Action item: In full and without change, transcribe the records below.

Segment Start: Records supplied

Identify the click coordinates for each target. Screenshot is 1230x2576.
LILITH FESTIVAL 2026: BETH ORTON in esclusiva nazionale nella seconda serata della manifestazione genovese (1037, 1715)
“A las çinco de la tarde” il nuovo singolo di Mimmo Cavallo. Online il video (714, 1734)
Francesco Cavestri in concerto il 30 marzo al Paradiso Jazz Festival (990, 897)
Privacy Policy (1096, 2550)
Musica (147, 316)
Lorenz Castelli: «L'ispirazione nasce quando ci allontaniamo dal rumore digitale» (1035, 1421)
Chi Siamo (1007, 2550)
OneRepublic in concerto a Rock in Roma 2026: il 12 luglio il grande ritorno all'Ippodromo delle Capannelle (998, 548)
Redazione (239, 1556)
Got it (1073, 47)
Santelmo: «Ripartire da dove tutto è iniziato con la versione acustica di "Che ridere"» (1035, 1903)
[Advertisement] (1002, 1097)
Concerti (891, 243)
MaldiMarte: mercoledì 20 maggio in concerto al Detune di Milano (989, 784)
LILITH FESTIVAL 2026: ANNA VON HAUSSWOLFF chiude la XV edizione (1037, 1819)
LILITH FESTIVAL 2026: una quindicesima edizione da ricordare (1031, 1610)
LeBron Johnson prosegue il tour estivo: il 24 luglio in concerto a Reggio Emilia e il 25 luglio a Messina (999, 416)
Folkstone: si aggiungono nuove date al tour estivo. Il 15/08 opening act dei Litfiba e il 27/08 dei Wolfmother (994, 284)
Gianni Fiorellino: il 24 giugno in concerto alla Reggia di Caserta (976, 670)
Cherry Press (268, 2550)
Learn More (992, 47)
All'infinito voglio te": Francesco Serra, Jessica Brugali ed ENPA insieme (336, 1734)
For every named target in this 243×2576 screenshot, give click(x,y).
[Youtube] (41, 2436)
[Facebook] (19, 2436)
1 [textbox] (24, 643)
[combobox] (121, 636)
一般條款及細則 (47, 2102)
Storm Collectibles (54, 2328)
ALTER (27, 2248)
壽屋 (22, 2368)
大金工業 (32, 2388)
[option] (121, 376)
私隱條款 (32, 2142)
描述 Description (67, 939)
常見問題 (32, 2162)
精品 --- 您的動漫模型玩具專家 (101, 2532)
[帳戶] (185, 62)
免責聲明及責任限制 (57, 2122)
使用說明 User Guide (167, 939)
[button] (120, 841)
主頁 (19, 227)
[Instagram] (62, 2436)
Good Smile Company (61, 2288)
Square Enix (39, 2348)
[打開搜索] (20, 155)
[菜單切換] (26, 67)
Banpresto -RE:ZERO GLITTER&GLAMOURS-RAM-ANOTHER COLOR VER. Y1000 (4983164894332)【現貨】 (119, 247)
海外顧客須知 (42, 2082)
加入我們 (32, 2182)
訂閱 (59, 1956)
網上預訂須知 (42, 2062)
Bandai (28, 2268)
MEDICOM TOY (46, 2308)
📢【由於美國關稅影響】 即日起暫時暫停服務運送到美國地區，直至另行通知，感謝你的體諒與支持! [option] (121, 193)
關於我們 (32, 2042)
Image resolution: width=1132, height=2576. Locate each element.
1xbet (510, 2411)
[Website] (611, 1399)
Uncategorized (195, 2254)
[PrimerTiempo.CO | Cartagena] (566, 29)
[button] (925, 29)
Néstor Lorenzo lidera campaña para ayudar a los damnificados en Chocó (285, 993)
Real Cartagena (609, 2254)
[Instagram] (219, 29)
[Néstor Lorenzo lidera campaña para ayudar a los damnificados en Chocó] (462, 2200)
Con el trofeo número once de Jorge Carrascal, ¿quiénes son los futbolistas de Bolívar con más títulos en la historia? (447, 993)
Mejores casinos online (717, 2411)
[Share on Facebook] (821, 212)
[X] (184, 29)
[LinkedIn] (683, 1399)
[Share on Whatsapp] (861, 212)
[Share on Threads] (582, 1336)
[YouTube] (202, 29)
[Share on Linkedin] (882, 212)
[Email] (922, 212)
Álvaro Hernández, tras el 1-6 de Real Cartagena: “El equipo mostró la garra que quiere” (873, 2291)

Segment End: Records supplied

Answer box:
Identify the click coordinates for each target. Screenshot is 1230x2576.
LILITH FESTIVAL 2026: BETH ORTON in esclusiva nazionale nella seconda serata della manifestazione genovese (1037, 1715)
“A las çinco de la tarde” il nuovo singolo di Mimmo Cavallo. Online il video (714, 1734)
Francesco Cavestri in concerto il 30 marzo al Paradiso Jazz Festival (990, 897)
Privacy Policy (1096, 2550)
Musica (147, 316)
Lorenz Castelli: «L'ispirazione nasce quando ci allontaniamo dal rumore digitale» (1035, 1421)
Chi Siamo (1007, 2550)
OneRepublic in concerto a Rock in Roma 2026: il 12 luglio il grande ritorno all'Ippodromo delle Capannelle (998, 548)
Redazione (239, 1556)
Got it (1073, 47)
Santelmo: «Ripartire da dove tutto è iniziato con la versione acustica di "Che ridere"» (1035, 1903)
[Advertisement] (1002, 1097)
Concerti (891, 243)
MaldiMarte: mercoledì 20 maggio in concerto al Detune di Milano (989, 784)
LILITH FESTIVAL 2026: ANNA VON HAUSSWOLFF chiude la XV edizione (1037, 1819)
LILITH FESTIVAL 2026: una quindicesima edizione da ricordare (1031, 1610)
LeBron Johnson prosegue il tour estivo: il 24 luglio in concerto a Reggio Emilia e il 25 luglio a Messina (999, 416)
Folkstone: si aggiungono nuove date al tour estivo. Il 15/08 opening act dei Litfiba e il 27/08 dei Wolfmother (994, 284)
Gianni Fiorellino: il 24 giugno in concerto alla Reggia di Caserta (976, 670)
Cherry Press (268, 2550)
Learn More (992, 47)
All'infinito voglio te": Francesco Serra, Jessica Brugali ed ENPA insieme (336, 1734)
For every named target in this 243×2576 screenshot, give click(x,y).
[Youtube] (41, 2436)
[Facebook] (19, 2436)
1 [textbox] (24, 643)
[combobox] (121, 636)
一般條款及細則 (47, 2102)
Storm Collectibles (54, 2328)
ALTER (27, 2248)
壽屋 (22, 2368)
大金工業 (32, 2388)
[option] (121, 376)
私隱條款 (32, 2142)
描述 Description (67, 939)
常見問題 (32, 2162)
精品 --- 您的動漫模型玩具專家 (101, 2532)
[帳戶] (185, 62)
免責聲明及責任限制 (57, 2122)
使用說明 User Guide (167, 939)
[button] (120, 841)
主頁 (19, 227)
[Instagram] (62, 2436)
Good Smile Company (61, 2288)
Square Enix (39, 2348)
[打開搜索] (20, 155)
[菜單切換] (26, 67)
Banpresto -RE:ZERO GLITTER&GLAMOURS-RAM-ANOTHER COLOR VER. Y1000 (4983164894332)【現貨】 (119, 247)
海外顧客須知 (42, 2082)
加入我們 (32, 2182)
訂閱 (59, 1956)
網上預訂須知 (42, 2062)
Bandai (28, 2268)
MEDICOM TOY (46, 2308)
📢【由於美國關稅影響】 即日起暫時暫停服務運送到美國地區，直至另行通知，感謝你的體諒與支持! [option] (121, 193)
關於我們 (32, 2042)
Image resolution: width=1132, height=2576. Locate each element.
1xbet (510, 2411)
[Website] (611, 1399)
Uncategorized (195, 2254)
[PrimerTiempo.CO | Cartagena] (566, 29)
[button] (925, 29)
Néstor Lorenzo lidera campaña para ayudar a los damnificados en Chocó (285, 993)
Real Cartagena (609, 2254)
[Instagram] (219, 29)
[Néstor Lorenzo lidera campaña para ayudar a los damnificados en Chocó] (462, 2200)
Con el trofeo número once de Jorge Carrascal, ¿quiénes son los futbolistas de Bolívar con más títulos en la historia? (447, 993)
Mejores casinos online (717, 2411)
[Share on Facebook] (821, 212)
[X] (184, 29)
[LinkedIn] (683, 1399)
[Share on Whatsapp] (861, 212)
[Share on Threads] (582, 1336)
[YouTube] (202, 29)
[Share on Linkedin] (882, 212)
[Email] (922, 212)
Álvaro Hernández, tras el 1-6 de Real Cartagena: “El equipo mostró la garra que quiere” (873, 2291)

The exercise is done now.